EXPLORE THE MATERIAL →
#1 In the butternut squash and apple soup recipe, how long are the squash halves roasted?
#2 Continue the butternut squash and apple soup recipe from the point where it stops.

EXCERPTED PASSAGE →
--- START ---
Butternut Squash & Apple Soup

2 medium size butternut squash
6 slices applewood smoked bacon
2 T butter
1 yellow onion, finely chopped
2 leeks, white parts only, washed, cut in half and sliced
1 bay leaf
4 cloves of garlic, minced
2 Fuji apple, peeled
1/2 C Lambert Bridge Chardonnay,
water or chicken stock
whipping cream
1 bunch chives, thinly sliced

Preheat oven to 400°. Cut butternut squash in half and remove seeds. Season the squash flesh with salt & pepper. Place squash on a baking sheet flesh side down. Roast for about 35 minutes or until squash is tender. Remove from oven and let cool. Once the squash is cool, peel and cut into chunks.

In a heavy bottom pot cook bacon until crisp. Remove bacon and all but _ of the bacon fat. Add the butter. Once the butter has melted, add onions, leeks, and bay leaf. Season with salt and pepper. Cook mixture until onions are translucent. Add garlic, squash, and apples, stir to combine and cook for 10 minutes. Add Chardonnay; cook until liquid has reduced by half. Add enough water to cover the contents of the pot. Season with salt and pepper. Once the pot has come to a boil, turn down to simmer. Simmer until apples are soft, approximately 30 minutes.
--- END ---
DATA SEGMENT →
--- START ---
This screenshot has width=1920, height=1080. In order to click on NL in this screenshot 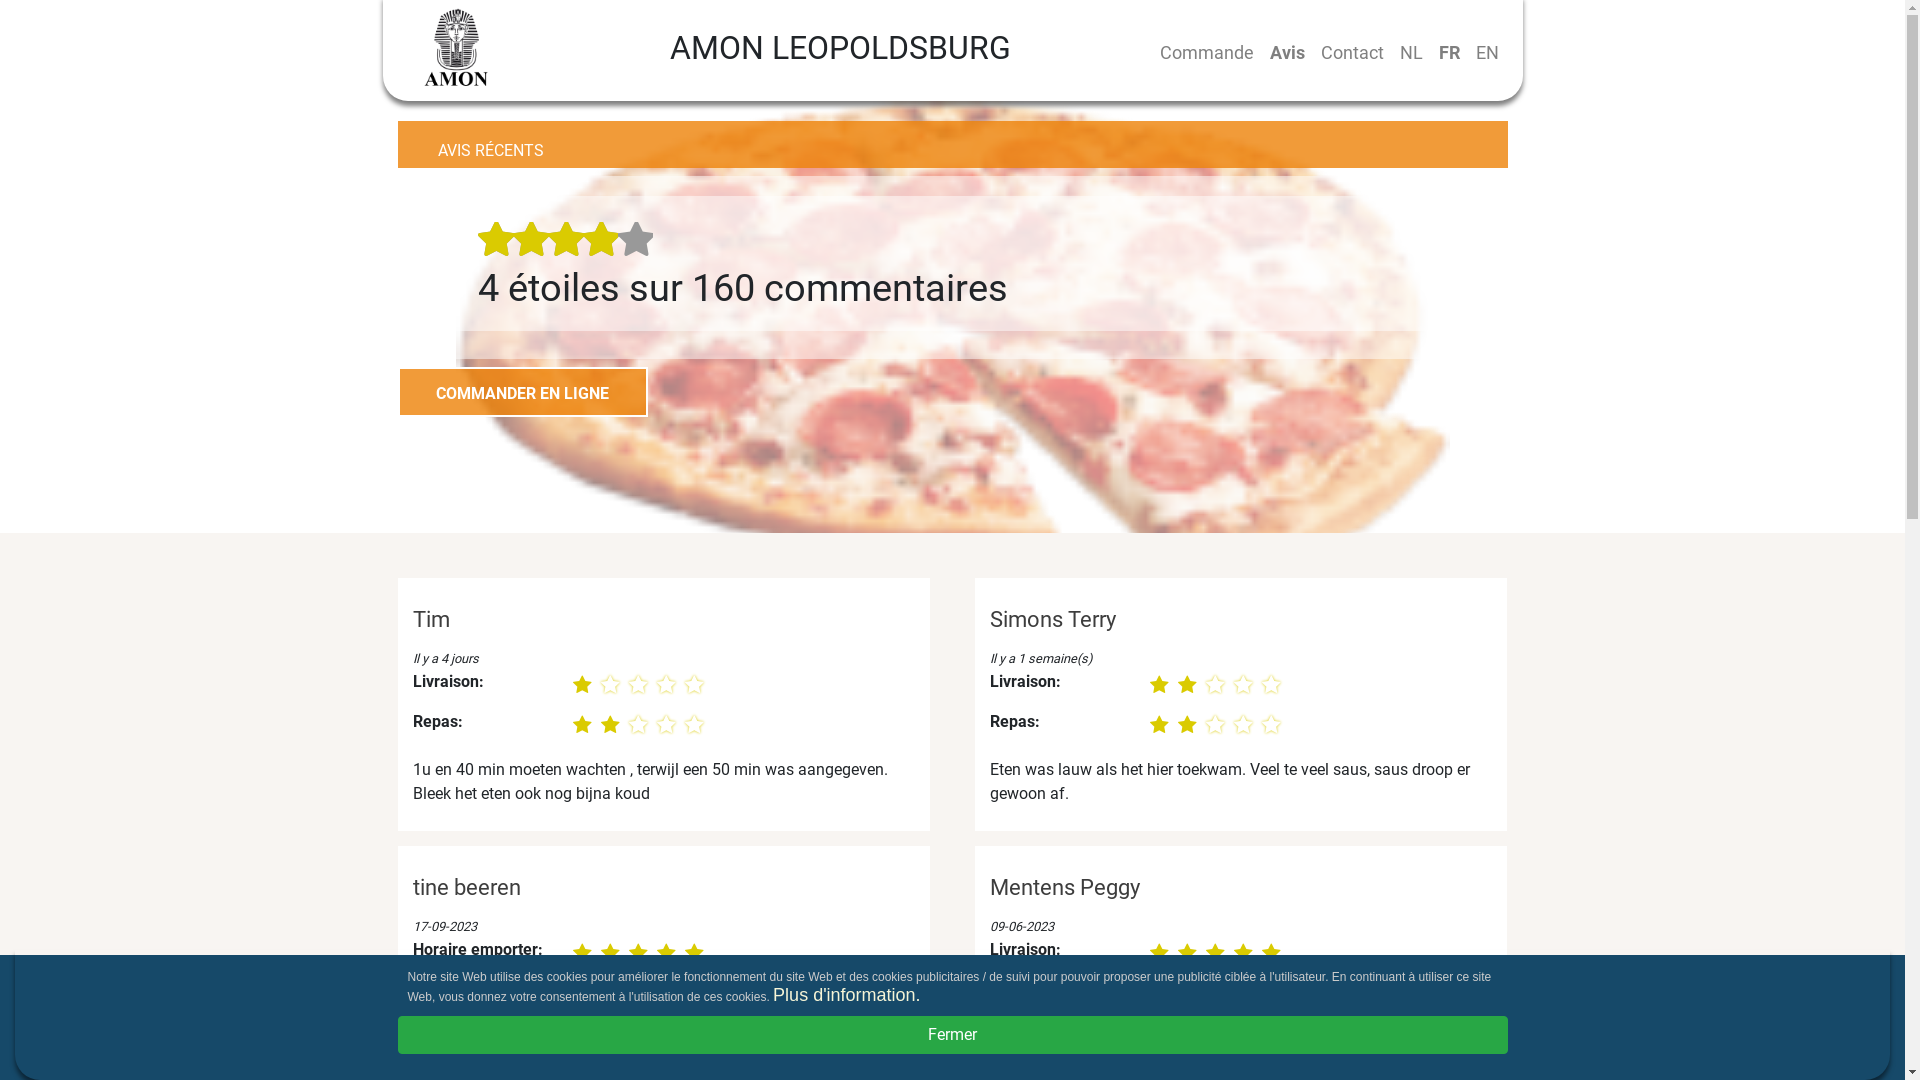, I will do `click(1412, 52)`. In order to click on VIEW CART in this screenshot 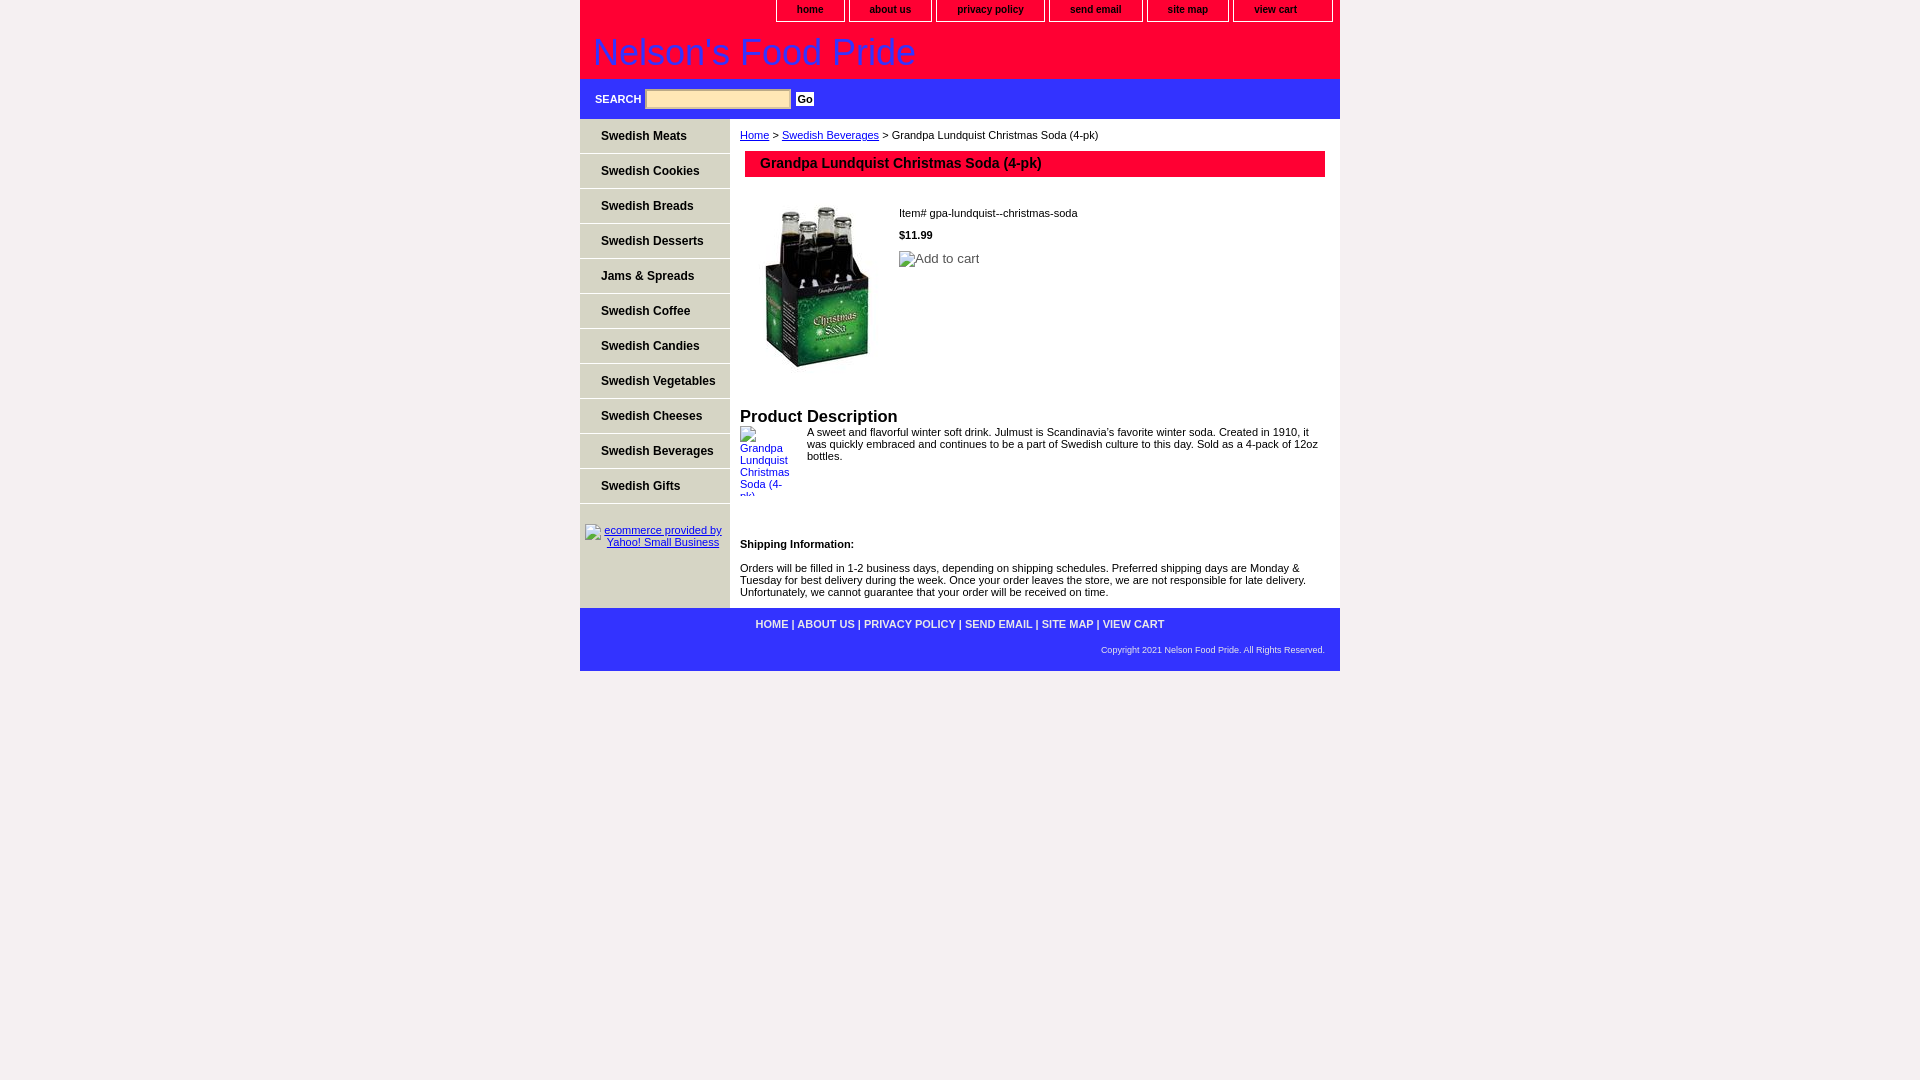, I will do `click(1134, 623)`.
--- END ---
OUTPUTS IN ORDER →
#1 About 35 minutes, or until the squash is tender.

#2
Remove from heat. Remove bay leaf and puree with a hand blender. Add enough cream to smooth out the texture of the soup. If the soup is still too thick add water to thin to desired consistency.

To serve: Place soup in a bowl and crumble reserved bacon on top. Top with a sprinkle of chives and serve immediately with Lambert Bridge Chardonnay.